Two Adaptation Mechanisms Regulate Cellular Migration in Dictyostelium discouideum

Dictyostelium discoideum is a simple model widely used to study many cellular functions, including differentiation, gene regulation, cellular trafficking and directional migration. Adaptation mechanisms are essential in the regulation of these cellular processes. The misregulation of adaptation components often results in persistent activation of signaling pathways and aberrant cellular responses. Studying adaptation mechanisms regulating cellular migration will be crucial in the treatment of many pathological conditions in which motility plays a central role, such as tumor metastasis and acute inflammation. I will describe two adaptation mechanisms regulating directional migration in Dictyostelium cells. The Extracellular signal Regulated Kinase 2 (ERK2) plays an essential role in Dictyostelium cellular migration. ERK2 stimulates intracellular cAMP accumulation in chemotaxing cells. Aberrant ERK2 regulation results in aberrant cAMP levels and defective directional migration. The MAP Phosphatase with Leucine-rich repeats (MPL1) is crucial for ERK2 adaptation.

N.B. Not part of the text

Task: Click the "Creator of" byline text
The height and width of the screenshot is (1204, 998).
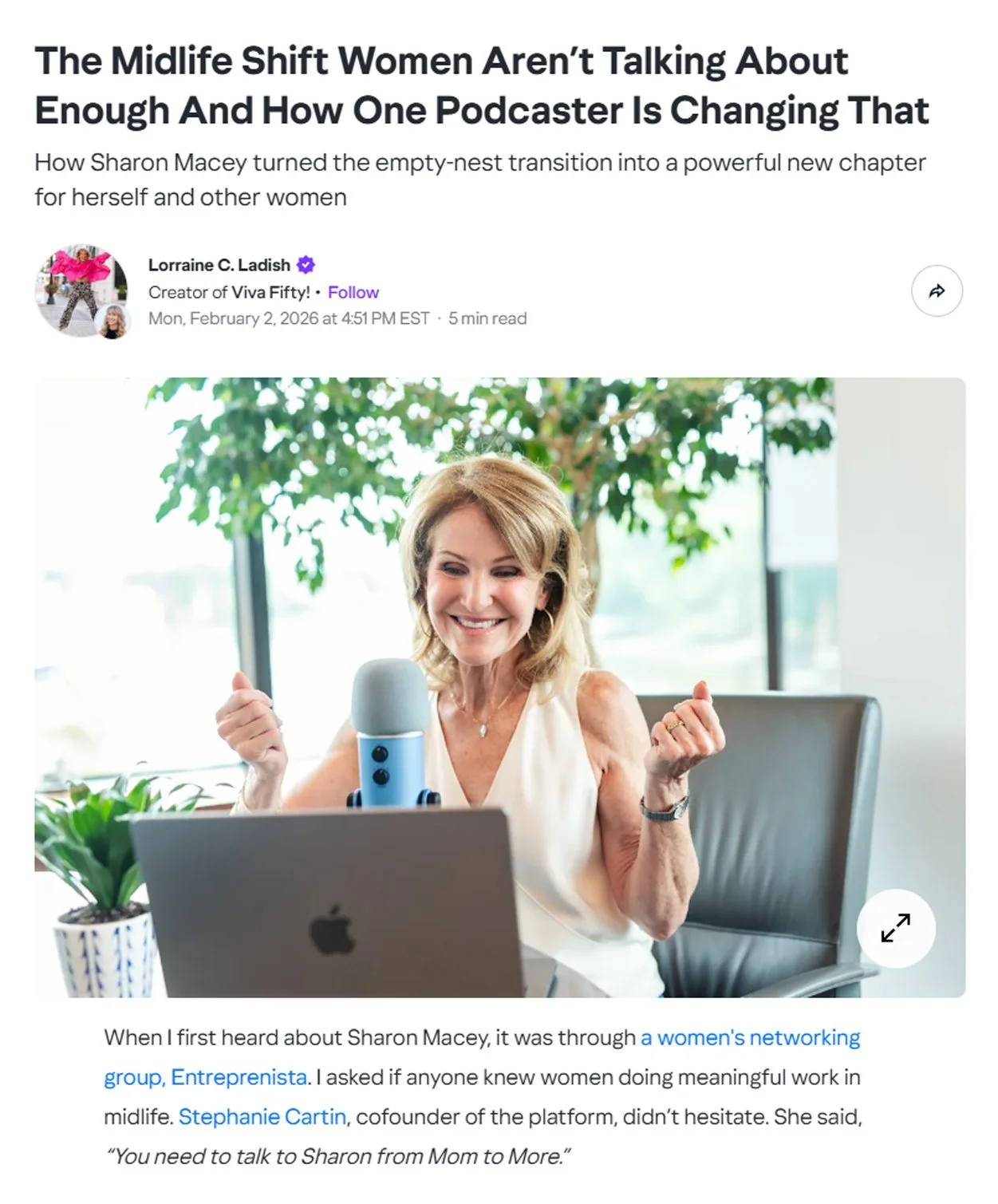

Cells lacking, MPL1 (mpl1- cells) displayed higher pre-stimulus and persistent post-stimulus ERK2 phosphorylation, defective cAMP production and reduced cellular migration. Reintroduction of a full length Mpl1 into mpl1- cells restored aggregation, ERK2 regulation, random and directional motility, and cAMP production similar to wild type cells (Wt). These results suggest Mpl1 is essential for proper regulation of ERK2 phosphorylation and optimal motility in Dictyostelium cells. Cellular polarization in Dictyostelium cells in part is regulated by the activation of the AGC-related kinase Protein Kinase Related B1 (PKBR1). The PP2A regulatory subunit, B56, and the Glycogen Synthase Kinase 3 (GSK3) are necessary for PKBR1 adaptation in Dictyostelium cells. Cells lacking B56, psrA-cells, exhibited high basal and post-stimulus persistent phosphorylation of PKBR1, increased phosphorylation of PKBR1 substrates, and aberrant motility. PKBR1 adaptation is also regulated by the GSK3. When the levels of active GSK3 are reduced in Wt and psrA- cells, high basal levels of phosphorylated PKBR1 were observed, in a Ras dependent, but B56 independent mechanism. Altogether, PKBR1 adaptation is regulated by at least two independent mechanisms: one by GSK3 and another by PP2A/B56.